Elizabeth, Captive Princess by Margaret Irwin

Elizabeth, Captive Princess by Margaret Irwin

Author:Margaret Irwin [Margaret Irwin]
Language: eng
Format: epub, mobi
ISBN: 9780749012571
Publisher: Allison & Busby
Published: 2013-09-27T04:00:00+00:00


CHAPTER SEVENTEEN

Elizabeth had won. Mary had at last graciously allowed her sister to leave London, and as though it were merely to satisfy her desire for rural solitude.

So now the sisters met to say goodbye.

Seventeen years stood between them, but it might have been a century. Both were aware of the enormous gulf in time; Elizabeth knew she would have to choose and comb her words as though to her grandmother; Mary felt how hard and baffling were these young women of the modern generation, so terrifyingly self-assured. Elizabeth looked so neat and well groomed with her hair strained back under the absurd little riding-cap as flat as a plate on top of her high bold clever forehead where the fashionably plucked eyebrows made two thin half-moons. Her waistcoat was buttoned up tight to her throat; a narrow double ruffle of white lawn billowed crisply out from the high collar and at the close-fitting wrists of her sleeves. She wore no earrings, no rings, and carried a handkerchief twisted round her fingers (was it to refute Mary’s accusation of showing off her hands?).

She looked so young, spruce, new-minted, as though she would never remember, never regret, never weep nor wish for impossible things, never sap her taut vigorous life in all the useless ways that Mary had done. ‘She thinks me a muddle-headed old maid,’ thought Mary, and it was no consolation that she thought Elizabeth a brazen young adventuress.

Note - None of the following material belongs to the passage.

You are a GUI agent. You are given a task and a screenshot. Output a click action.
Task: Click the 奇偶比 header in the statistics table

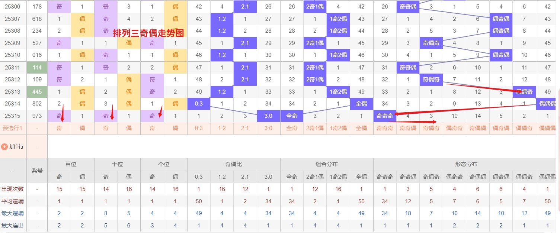[x=233, y=164]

She sought to retrieve her superiority by a spate of parting presents. This was by Renard’s instructions, but it was also her natural outlet, the act in which she had taken her most spontaneous pleasure since her starved girlhood.

‘The year is going fast,’ she said, ‘and soon we shall have Christmas upon us before we know where we are. You must let me give you my Christmas presents now.’

The first one was embarrassing; it was a book of gold with a diamond clasp containing the miniature portraits of Henry VIII and Queen Katherine of Aragon. Had Mary chosen this deliberately to put her yet again in her place? But her manner gave no hint of it, she seemed to think Elizabeth should be as pleased to have a memento of Queen Katherine as if she were her own mother instead of Mary’s. ‘The likeness is excellent,’ she observed complacently, and Elizabeth murmured politely that she wished she could have known the original. Her face had frozen into wary immobility; but it thawed into pleasure when Mary fastened an enormous brooch on her dress; on it, carved in amethyst, was the story of Pyramis and Thisbe, the lovers, in translucent purple, peering at each other through a wall of diamond. And the next moment she flung a sable wrap round her shoulders.

‘There,’ she said; ‘look at yourself in the mirror, it is becoming to your fair colouring, isn’t it?’

‘One moment she scratches, then she strokes – I can never make her out,’ thought Elizabeth as she stammered out her thinks, abashed by the generosity of this odd woman whom she had begun to think wholly her enemy.